- **INPUT RECORDS**

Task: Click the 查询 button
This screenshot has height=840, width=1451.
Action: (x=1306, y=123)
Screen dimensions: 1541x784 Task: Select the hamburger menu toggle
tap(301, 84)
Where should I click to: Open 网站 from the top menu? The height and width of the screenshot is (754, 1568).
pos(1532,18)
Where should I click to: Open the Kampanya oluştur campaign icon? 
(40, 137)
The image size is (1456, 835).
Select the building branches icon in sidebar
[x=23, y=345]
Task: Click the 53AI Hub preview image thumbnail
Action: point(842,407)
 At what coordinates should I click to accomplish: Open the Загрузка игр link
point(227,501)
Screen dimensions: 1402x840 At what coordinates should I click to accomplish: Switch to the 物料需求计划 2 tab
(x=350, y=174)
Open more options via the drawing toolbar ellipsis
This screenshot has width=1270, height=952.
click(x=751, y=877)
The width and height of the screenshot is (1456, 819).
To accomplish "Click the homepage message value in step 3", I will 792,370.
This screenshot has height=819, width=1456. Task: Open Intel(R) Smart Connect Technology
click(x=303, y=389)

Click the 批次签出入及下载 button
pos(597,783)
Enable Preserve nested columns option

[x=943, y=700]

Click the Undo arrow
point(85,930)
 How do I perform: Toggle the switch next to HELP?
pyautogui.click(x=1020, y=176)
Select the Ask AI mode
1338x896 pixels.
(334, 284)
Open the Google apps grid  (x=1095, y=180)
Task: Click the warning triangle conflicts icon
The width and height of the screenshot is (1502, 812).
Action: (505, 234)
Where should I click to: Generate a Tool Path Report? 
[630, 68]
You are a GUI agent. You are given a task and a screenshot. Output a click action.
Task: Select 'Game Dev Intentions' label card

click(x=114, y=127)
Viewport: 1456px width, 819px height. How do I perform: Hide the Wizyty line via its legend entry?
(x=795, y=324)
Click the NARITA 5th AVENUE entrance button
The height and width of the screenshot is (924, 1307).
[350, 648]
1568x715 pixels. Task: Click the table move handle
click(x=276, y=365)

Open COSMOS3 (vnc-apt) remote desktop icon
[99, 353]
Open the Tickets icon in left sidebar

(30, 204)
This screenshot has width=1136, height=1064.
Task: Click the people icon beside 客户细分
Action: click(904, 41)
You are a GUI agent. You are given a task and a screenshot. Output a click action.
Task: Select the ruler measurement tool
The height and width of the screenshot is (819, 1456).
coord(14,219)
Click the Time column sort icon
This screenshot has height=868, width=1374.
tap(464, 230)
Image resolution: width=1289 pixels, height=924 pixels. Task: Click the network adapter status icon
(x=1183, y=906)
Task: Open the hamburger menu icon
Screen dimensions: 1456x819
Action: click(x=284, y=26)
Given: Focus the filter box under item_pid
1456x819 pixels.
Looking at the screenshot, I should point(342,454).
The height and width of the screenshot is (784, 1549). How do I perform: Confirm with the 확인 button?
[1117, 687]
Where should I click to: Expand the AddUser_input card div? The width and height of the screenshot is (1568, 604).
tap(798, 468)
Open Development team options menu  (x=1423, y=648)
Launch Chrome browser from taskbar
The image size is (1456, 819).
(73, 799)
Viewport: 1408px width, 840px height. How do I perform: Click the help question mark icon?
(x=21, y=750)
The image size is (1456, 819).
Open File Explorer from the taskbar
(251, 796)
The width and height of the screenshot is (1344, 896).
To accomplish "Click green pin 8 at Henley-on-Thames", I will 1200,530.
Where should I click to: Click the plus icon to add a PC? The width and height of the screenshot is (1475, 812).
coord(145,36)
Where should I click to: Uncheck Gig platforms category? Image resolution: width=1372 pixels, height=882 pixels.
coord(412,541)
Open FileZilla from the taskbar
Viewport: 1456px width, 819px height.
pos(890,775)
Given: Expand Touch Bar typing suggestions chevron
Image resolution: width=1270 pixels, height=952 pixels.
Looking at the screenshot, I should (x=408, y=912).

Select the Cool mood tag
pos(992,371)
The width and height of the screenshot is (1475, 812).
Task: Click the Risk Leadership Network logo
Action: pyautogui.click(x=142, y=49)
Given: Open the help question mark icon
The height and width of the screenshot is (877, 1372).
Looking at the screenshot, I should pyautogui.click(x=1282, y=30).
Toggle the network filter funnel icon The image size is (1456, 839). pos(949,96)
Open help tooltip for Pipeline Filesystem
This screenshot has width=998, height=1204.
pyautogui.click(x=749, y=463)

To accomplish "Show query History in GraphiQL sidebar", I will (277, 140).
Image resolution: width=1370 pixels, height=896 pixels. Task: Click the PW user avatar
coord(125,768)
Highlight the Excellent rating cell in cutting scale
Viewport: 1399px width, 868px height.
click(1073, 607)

- **WHAT IS NEEDED**
The whole of the material should be restated word for word.

- **TASK RESULT**
Task: Click the 查询 button
This screenshot has height=840, width=1451.
Action: (x=1306, y=123)
Screen dimensions: 1541x784 Task: Select the hamburger menu toggle
tap(301, 84)
Where should I click to: Open 网站 from the top menu? The height and width of the screenshot is (754, 1568).
pos(1532,18)
Where should I click to: Open the Kampanya oluştur campaign icon? 
(40, 137)
The image size is (1456, 835).
Select the building branches icon in sidebar
[x=23, y=345]
Task: Click the 53AI Hub preview image thumbnail
Action: point(842,407)
 At what coordinates should I click to accomplish: Open the Загрузка игр link
point(227,501)
Screen dimensions: 1402x840 At what coordinates should I click to accomplish: Switch to the 物料需求计划 2 tab
(x=350, y=174)
Open more options via the drawing toolbar ellipsis
This screenshot has width=1270, height=952.
click(x=751, y=877)
The width and height of the screenshot is (1456, 819).
To accomplish "Click the homepage message value in step 3", I will 792,370.
This screenshot has height=819, width=1456. Task: Open Intel(R) Smart Connect Technology
click(x=303, y=389)

Click the 批次签出入及下载 button
pos(597,783)
Enable Preserve nested columns option

[x=943, y=700]

Click the Undo arrow
point(85,930)
 How do I perform: Toggle the switch next to HELP?
pyautogui.click(x=1020, y=176)
Select the Ask AI mode
1338x896 pixels.
(334, 284)
Open the Google apps grid  (x=1095, y=180)
Task: Click the warning triangle conflicts icon
The width and height of the screenshot is (1502, 812).
Action: (505, 234)
Where should I click to: Generate a Tool Path Report? 
[630, 68]
You are a GUI agent. You are given a task and a screenshot. Output a click action.
Task: Select 'Game Dev Intentions' label card

click(x=114, y=127)
Viewport: 1456px width, 819px height. How do I perform: Hide the Wizyty line via its legend entry?
(x=795, y=324)
Click the NARITA 5th AVENUE entrance button
The height and width of the screenshot is (924, 1307).
[350, 648]
1568x715 pixels. Task: Click the table move handle
click(x=276, y=365)

Open COSMOS3 (vnc-apt) remote desktop icon
[99, 353]
Open the Tickets icon in left sidebar

(30, 204)
This screenshot has width=1136, height=1064.
Task: Click the people icon beside 客户细分
Action: click(904, 41)
You are a GUI agent. You are given a task and a screenshot. Output a click action.
Task: Select the ruler measurement tool
The height and width of the screenshot is (819, 1456).
coord(14,219)
Click the Time column sort icon
This screenshot has height=868, width=1374.
tap(464, 230)
Image resolution: width=1289 pixels, height=924 pixels. Task: Click the network adapter status icon
(x=1183, y=906)
Task: Open the hamburger menu icon
Screen dimensions: 1456x819
Action: click(x=284, y=26)
Given: Focus the filter box under item_pid
1456x819 pixels.
Looking at the screenshot, I should point(342,454).
The height and width of the screenshot is (784, 1549). How do I perform: Confirm with the 확인 button?
[1117, 687]
Where should I click to: Expand the AddUser_input card div? The width and height of the screenshot is (1568, 604).
tap(798, 468)
Open Development team options menu  (x=1423, y=648)
Launch Chrome browser from taskbar
The image size is (1456, 819).
(73, 799)
Viewport: 1408px width, 840px height. How do I perform: Click the help question mark icon?
(x=21, y=750)
The image size is (1456, 819).
Open File Explorer from the taskbar
(251, 796)
The width and height of the screenshot is (1344, 896).
To accomplish "Click green pin 8 at Henley-on-Thames", I will 1200,530.
Where should I click to: Click the plus icon to add a PC? The width and height of the screenshot is (1475, 812).
coord(145,36)
Where should I click to: Uncheck Gig platforms category? Image resolution: width=1372 pixels, height=882 pixels.
coord(412,541)
Open FileZilla from the taskbar
Viewport: 1456px width, 819px height.
pos(890,775)
Given: Expand Touch Bar typing suggestions chevron
Image resolution: width=1270 pixels, height=952 pixels.
Looking at the screenshot, I should (x=408, y=912).

Select the Cool mood tag
pos(992,371)
The width and height of the screenshot is (1475, 812).
Task: Click the Risk Leadership Network logo
Action: pyautogui.click(x=142, y=49)
Given: Open the help question mark icon
The height and width of the screenshot is (877, 1372).
Looking at the screenshot, I should pyautogui.click(x=1282, y=30).
Toggle the network filter funnel icon The image size is (1456, 839). pos(949,96)
Open help tooltip for Pipeline Filesystem
This screenshot has width=998, height=1204.
pyautogui.click(x=749, y=463)

To accomplish "Show query History in GraphiQL sidebar", I will (277, 140).
Image resolution: width=1370 pixels, height=896 pixels. Task: Click the PW user avatar
coord(125,768)
Highlight the Excellent rating cell in cutting scale
Viewport: 1399px width, 868px height.
click(1073, 607)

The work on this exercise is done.